Die Chefredakteurin des vom Kreml gesteuerten Kanals "RT", Margarita Simonjan, gab ihrem Kollegen vor laufender Kamera begeistert recht, obwohl "RT" die Kinoproduktion zuvor sehr positiv besprochen hatte ("visuell erstklassig"). Sogar Putins "Chefideologe" und Geschichtspolitiker Wladimir Medinski angetan gewesen sein soll. Möglicherweise handelt es sich um einen Fall von Masochismus, mutmaßt der russische Journalist Igor Zlobin für die "Neue Iswestija": "Michail Bulgakow verherrlichte in seinem Roman sein Vaterland alles in allem in keiner Weise, sondern demütigte es im Gegenteil sehr, sehr drastisch, seine Bücher werden jedoch trotzdem am meisten in dem von ihm so geschmähten Land verkauft und gelesen."

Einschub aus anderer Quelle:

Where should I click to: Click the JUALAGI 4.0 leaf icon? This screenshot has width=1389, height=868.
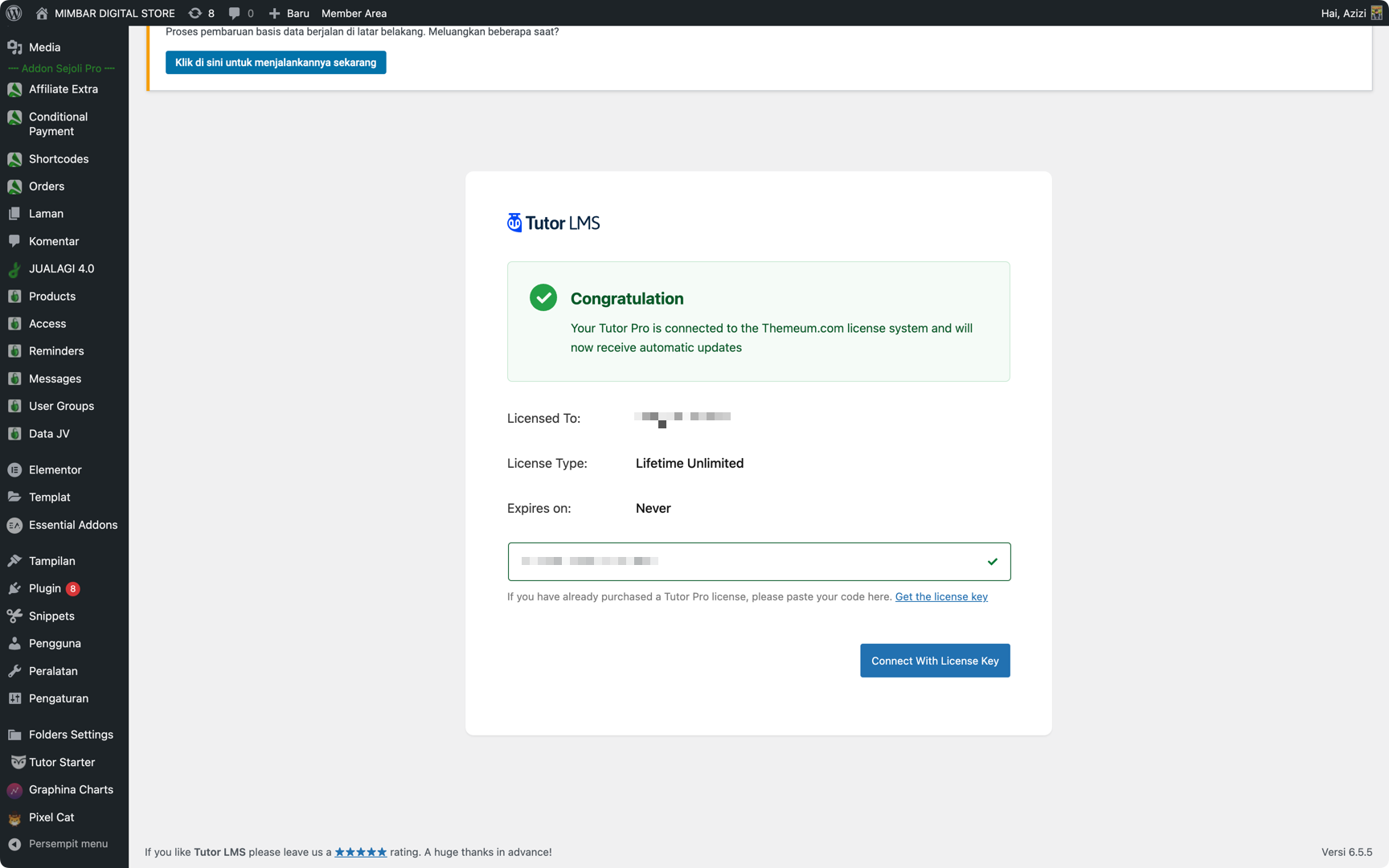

Alle wutentbrannten Nationalisten täten dem Film unfreiwillig einen großen Gefallen, so Zlobin: "Es ist seit langem bestens bekannt: Wenn man ein neues Kunstwerk 'versenken' will, sei es ein Buch, ein Theaterstück, ein Gemälde, eine Symphonie oder, wie in diesem Fall, einen Film, muss man ihn totschweigen, so tun, als ob es ihn gar nicht gibt. Ihn zu beschimpfen, regt im Gegenteil die Fantasie der Zuschauer bzw. Leser so sehr an, dass das Werk umso populärer wird, je mehr es kritisiert wird. Das wissen übrigens alle Autoren der Welt sehr gut, die sich immer freuen, wenn sie in irgendeinem Medium einen wütenden Verriss lesen. Für sie ist das noch wichtiger als Lob, denn es erhöht garantiert die Zahl der Leser bzw. Zuschauer."

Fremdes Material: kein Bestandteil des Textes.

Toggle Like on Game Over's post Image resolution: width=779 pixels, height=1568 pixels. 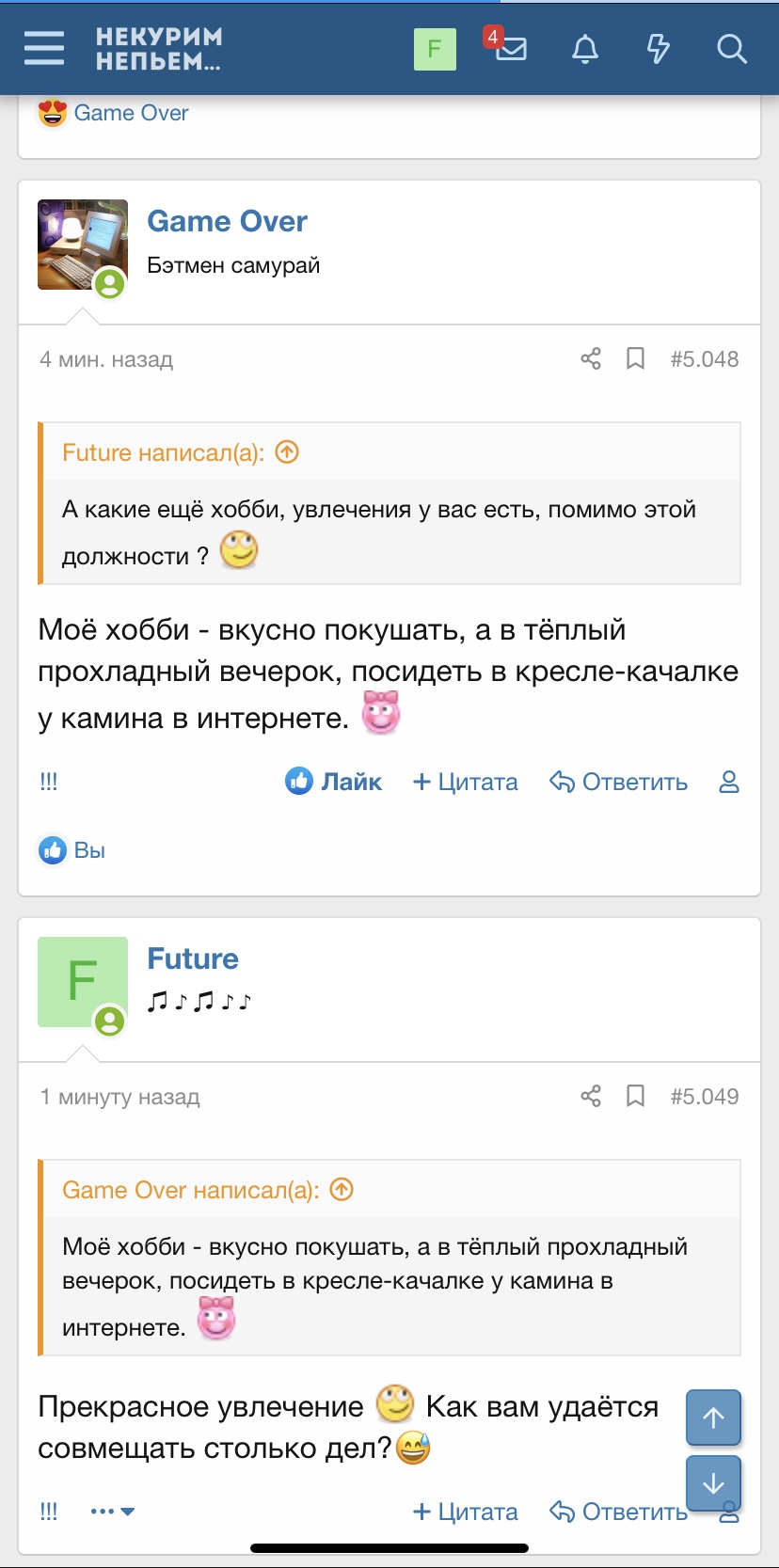point(334,782)
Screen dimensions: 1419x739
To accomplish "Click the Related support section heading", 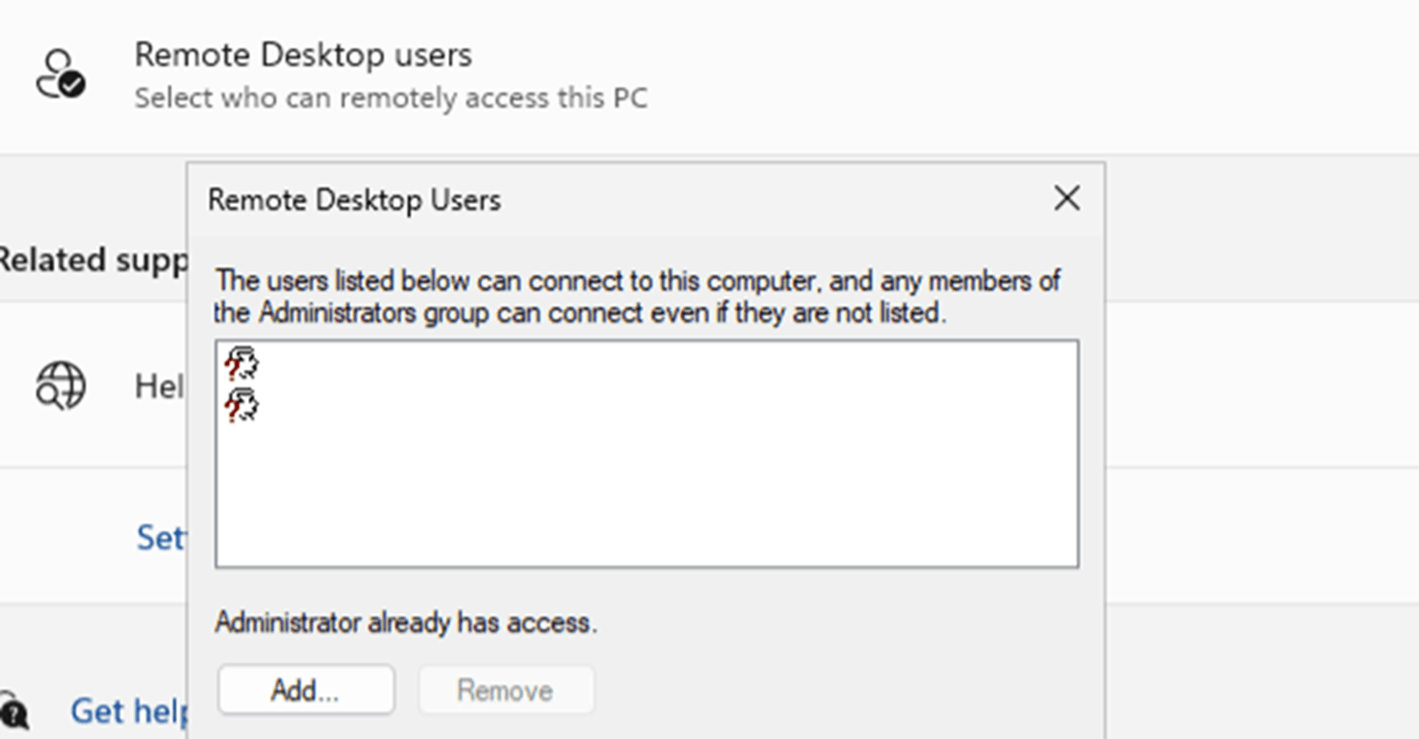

"Wird wahrscheinlich verboten"
Russische Ultrapatrioten und Kremlfans ereifern sich darüber, dass Michael Lockschin in seiner Verfilmung von Michail Bulgakows 1966 posthum erschienenem Roman "Der Meister und Margarita" "viele spöttische Anspielungen auf die russische Realität" von heute untergebracht habe: "Es besteht eine hohe Wahrscheinlichkeit, dass der Film verboten wird." Bulgakow hatte den Text bis kurz vor seinem Tod im März 1940 seiner Frau diktiert und darin das Moskauer Leben während der blutigen "Säuberungsaktionen" Stalins satirisch beschrieben. So schaut der Teufel persönlich unter dem Namen Voland als "Ausländer" in der russischen Hauptstadt vorbei, feiert wilde Partys und gibt sich als "Professor für Schwarze Magie" aus. In einem Wohngebäude Moskaus verschwinden unterdessen laufend Mieter - eine Allegorie auf die Machenschaften der stalinistischen Geheimpolizei.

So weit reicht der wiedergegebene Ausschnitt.